Een meer theoretisch bezwaar tegen het beeld van Poetin als ‘tsaar’ is dat het neigt naar een vorm van oriëntalisme door Rusland zo ‘ahistorisch’ te maken, alsof er in Rusland nooit écht iets verandert. Uiteraard kun je wijzen op een soort autocratische politieke cultuur die Poetin met de tsaar verbindt, maar zelfs dan is het van belang om juist te laten zien hoe en waarom die cultuur verandert en hoe dat samenhangt met het politieke systeem. Zo betoogde Richard Wortman dat de mythen en rituelen van de Romanovs, ‘de scenario’s van de macht,’ door de tijd heen veranderden om specifieke politiek-sociale uitdagingen het hoofd te bieden.[3] Het punt is dat we de autocratische uiterlijkheden niet moeten verwarren met de realiteiten die ze probeerden te bedwingen. De laatste tsaar, Nicolaas II, was dus niet hetzelfde als zijn voorgangers, ook al romantiseerde hij ‘het oude Rusland’ en verkleedde hij zich als de eerste Romanov-tsaar.
De tsaar was ook zeker geen Poetin. Waar tsaren op papier ‘machtiger’ waren dan in de praktijk, lijkt het bij Poetin eerder andersom. Maar Poetin anno 2022 is ook niet dezelfde Poetin als van 1999-2000. Aanvankelijk beloofde hij een ‘dictatuur van de wet’ te vestigen, maar in de loop der jaren is dat veranderd in een meer persoonlijke en nationaal-patriottische rechtvaardiging van zijn macht, die hij met meer dwang dan ooit bewaakt. Ondanks het beeld van een sterke Poetin zijn er toch commentatoren die wijzen op zijn precaire positie en ook nu nieuwe veranderingen voorspellen. Dat zit hem in het feit dat de centralisering van de laatste jaren nauwelijks met adequate vervanging van lokale bestuursorganen gepaard is gegaan. Bovendien maakte het stroomlijnen en stabiliseren van het politieke systeem, waarbij Poetin rivaliserende oligarchen verving door ‘apolitieke’ technocraten die hij als manager kan aansturen, hem als persoon juist minder belangrijk. Kortom, laten we Poetin ook niet zo groot maken als hij wil zijn en al helemaal niet zo groot dat hij uit de voegen van zijn tijd barst.
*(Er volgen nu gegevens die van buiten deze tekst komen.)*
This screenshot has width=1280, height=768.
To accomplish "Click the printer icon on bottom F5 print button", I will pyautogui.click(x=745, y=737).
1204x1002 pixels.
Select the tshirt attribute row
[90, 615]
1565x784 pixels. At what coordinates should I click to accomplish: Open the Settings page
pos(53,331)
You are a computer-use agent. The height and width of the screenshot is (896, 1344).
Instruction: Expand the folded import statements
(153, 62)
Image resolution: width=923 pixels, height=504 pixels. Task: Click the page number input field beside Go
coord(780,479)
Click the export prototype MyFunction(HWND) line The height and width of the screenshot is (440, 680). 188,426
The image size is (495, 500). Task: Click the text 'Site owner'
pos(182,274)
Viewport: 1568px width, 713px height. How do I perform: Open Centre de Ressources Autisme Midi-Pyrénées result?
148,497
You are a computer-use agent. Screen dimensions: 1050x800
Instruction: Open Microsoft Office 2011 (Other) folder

Kritiek op vergelijkingen van Poetin met de tsaar is niet apologetisch bedoeld. We zouden het kunnen hebben over hoe zulke ahistorische beelden van Russisch leiderschap tot diplomatieke tunnelvisie leiden, of over hoe Poetin eigenlijk de twijfels over democratie uitbuit die wij ook kennen – wellicht zit het tegengif voor zijn autoritarisme dan ook in het versterken van onze eigen democratie. Maar in de eerste plaats zouden we als historici moeten waken voor al te scheve vergelijkingen met het verleden.
Paul van Dijk is promovendus aan de Universiteit van Amsterdam en doet onderzoek naar de veranderingen in landgebruik en volksgezondheid tussen 1861 en 1917 in twee grensregio’s in het Russische rijk, Livland en Basjkirië.